Rano szczęście co do pogody nas nie opuszczało, podjechałem na stację zatankować i ucieszyłem się wielce z blokadki na spust do pistoletu od dystrybutora, można było zablokować i poczekać w samochodzie - to coś normalnego, ale ... nie w Ontario! Tam prawo zabrania posiadania blokadki i trzeba na zimie stać i trzymać spust! Zresztą w Quebecu prawo jest luźniejsze i choćby alkohol można kupić nawet na stacji benzynowej. Ontario posiada dwie sieci sprzedające alkohol w wyznaczonych miejscach :). Polubiłem od razu Quebec, mimo swoich wcześniejszych uprzedzeń do Francuzów teraz wszystko po woli ulegało zmianie. Poszliśmy na śniadanie i... miło zacząć dzień od Bonjour. Jak do tej pory nikt nie bronił się przed rozmową po angielsku, ludzie swobodnie się wysławiali. Francuski kanadyjski, powszechnie znany jako francuski z Quebecku nieco różni się od francuskiego pochodzącego z Europy. Różnice można zauważyć w wymowie, słownictwie i składni, gdzie widoczny jest duży wpływ języka angielskiego. Pozostało przestawić się i robić dobrą minę, na szczęście uczyłem się trochę francuskiego co trochę pomagało. Zabawne sytuacje zdarzały się, kiedy ktoś zadawał nam pytanie w tym ślicznym języku i po chwili orientując się, że nic nie rozumiemy płynnie przechodził na angielski. Zdążyły się chyba tylko dwa przypadki, kiedy min kelnerka w Dunkin Donuts - nic a nic nie rozumiała po angielsku, sytuacja była przezabawna i trudno mi było uwierzyć, że ona nie udaje. Proste słowo takie jak „sandwich" powinno być powszechnie znane, ale jednak tak nie jest. Oczywiście menu mają tylko po francusku i pozostawało pokazywanie palcami :), ale tego też nie mogła zrozumieć :(. W końcu na pomoc zjawiła dziewczyna władająca oprócz francuskiego - również językiem angielskim. Ale - to jak mówię wypadki sporadyczne.

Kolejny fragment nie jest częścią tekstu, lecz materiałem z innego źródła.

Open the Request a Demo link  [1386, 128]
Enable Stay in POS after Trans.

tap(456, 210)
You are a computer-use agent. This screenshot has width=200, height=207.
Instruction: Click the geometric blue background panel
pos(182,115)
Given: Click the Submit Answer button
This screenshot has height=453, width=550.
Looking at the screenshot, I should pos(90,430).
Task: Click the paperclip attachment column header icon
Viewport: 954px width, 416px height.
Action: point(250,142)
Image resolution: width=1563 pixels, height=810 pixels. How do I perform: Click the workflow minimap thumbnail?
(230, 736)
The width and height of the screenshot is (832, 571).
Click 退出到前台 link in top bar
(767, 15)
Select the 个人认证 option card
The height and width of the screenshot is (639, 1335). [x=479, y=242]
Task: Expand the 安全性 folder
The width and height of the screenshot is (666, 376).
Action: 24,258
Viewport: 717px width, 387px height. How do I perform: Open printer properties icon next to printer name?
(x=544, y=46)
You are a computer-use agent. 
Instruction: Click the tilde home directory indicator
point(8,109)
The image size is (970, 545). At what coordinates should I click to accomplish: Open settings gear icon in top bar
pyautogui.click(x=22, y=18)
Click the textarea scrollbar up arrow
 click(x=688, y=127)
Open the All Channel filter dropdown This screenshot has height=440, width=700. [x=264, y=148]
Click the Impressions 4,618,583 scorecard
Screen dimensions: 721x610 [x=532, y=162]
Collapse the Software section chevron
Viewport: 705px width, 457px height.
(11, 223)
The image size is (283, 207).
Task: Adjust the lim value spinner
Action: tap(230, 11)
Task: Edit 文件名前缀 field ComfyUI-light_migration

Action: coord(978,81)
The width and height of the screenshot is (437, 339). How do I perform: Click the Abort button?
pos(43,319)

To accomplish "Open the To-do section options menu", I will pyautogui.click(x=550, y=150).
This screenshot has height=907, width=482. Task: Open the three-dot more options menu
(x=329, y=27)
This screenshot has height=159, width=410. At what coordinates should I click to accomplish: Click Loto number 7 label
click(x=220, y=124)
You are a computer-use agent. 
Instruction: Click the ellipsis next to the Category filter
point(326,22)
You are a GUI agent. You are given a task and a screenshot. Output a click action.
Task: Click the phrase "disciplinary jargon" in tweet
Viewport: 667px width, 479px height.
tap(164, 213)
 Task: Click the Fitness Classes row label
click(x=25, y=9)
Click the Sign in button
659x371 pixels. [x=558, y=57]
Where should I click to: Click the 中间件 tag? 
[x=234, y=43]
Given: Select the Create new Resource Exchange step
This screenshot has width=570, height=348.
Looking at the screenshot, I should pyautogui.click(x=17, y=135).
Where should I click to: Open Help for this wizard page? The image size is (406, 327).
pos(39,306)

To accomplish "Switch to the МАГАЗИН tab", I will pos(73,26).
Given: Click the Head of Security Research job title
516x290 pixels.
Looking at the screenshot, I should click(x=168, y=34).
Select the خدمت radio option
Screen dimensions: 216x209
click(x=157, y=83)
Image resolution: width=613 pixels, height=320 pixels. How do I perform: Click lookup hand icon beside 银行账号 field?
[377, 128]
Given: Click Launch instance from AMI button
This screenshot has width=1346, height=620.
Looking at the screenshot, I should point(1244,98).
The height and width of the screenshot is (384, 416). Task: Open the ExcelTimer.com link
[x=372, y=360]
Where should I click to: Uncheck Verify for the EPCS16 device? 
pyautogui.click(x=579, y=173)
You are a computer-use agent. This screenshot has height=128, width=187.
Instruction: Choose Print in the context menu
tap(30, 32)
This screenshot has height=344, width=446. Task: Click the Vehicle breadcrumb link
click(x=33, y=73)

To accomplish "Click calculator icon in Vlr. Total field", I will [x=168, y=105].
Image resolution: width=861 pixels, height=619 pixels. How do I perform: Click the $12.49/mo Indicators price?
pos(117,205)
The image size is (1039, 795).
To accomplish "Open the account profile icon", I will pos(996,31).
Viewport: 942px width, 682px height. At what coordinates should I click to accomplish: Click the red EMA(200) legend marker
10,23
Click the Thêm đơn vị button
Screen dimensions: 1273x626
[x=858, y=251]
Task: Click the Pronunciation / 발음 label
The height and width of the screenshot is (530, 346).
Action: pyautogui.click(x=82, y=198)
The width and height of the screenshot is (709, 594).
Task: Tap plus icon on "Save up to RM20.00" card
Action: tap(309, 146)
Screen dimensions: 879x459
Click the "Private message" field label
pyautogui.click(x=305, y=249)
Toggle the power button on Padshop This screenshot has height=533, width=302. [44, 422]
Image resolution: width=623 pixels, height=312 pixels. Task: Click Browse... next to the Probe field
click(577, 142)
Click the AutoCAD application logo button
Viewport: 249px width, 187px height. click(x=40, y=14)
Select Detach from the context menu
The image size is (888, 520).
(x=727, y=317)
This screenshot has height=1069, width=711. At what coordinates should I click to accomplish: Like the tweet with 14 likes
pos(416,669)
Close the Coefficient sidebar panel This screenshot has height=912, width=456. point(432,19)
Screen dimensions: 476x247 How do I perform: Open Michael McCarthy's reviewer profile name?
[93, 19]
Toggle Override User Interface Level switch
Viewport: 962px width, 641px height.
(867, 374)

Zwiedzanie Miasta Quebec nie wymaga samochodu i pozostało się go pozbyć. Pojechałem prosto do centralnego miejsca w mieście, przejechałem przez mury obronne otaczające stare miasto i skręciłem w stronę Cytadeli. Tutaj mieliśmy rozpocząć zwiedzanie, w miejscu które chyba drażni każdego mieszkańca Quebecu. Stacjonuje tutaj 22 Pułk Królewski z tradycjami monarchii brytyjskiej. W lecie odbywają się tutaj parady i zmiany warty, a żołnierze ubrani są w tradycyjne czerwone kurtki z wielkimi czarnymi czapami. Byłem raz świadkiem podobnej parady na promenadzie, ale w wykonaniu żołnierzy w historycznych francuskich mundurach. Wjechaliśmy do cytadeli wąskim przesmykiem pomiędzy murami, wewnątrz nie było żywej duszy, jeździłem po całym terenie i nikogo nie spotkałem. W jednej z wewnętrznych fortyfikacji był szlaban i przejazd był niemożliwy. Próbowaliśmy wchodzić na mury w wyznaczonych punktach, ale śniegu był po pas i nie dało się przejść. Cytadela wyglądała na wymarłą. W pewnej chwili jedna z wąskich uliczek schodziła stromo w dół i nie wiedząc, że na końcu jest tylko ściana pojechałem - co spowodowało zsunięcie się wozu. Byłem wściekły, maszyna kręciła kołami w miejscu na lodzie, a podjazd pod stromą górę wydawał się niemożliwy. Ale w końcu udało się wypchnąć na tyle, że złapał przyczepność i wyjechaliśmy z cytadeli. Przejechałem urokliwą starą uliczką St. Luiz, która doprowadziła mnie do promenady.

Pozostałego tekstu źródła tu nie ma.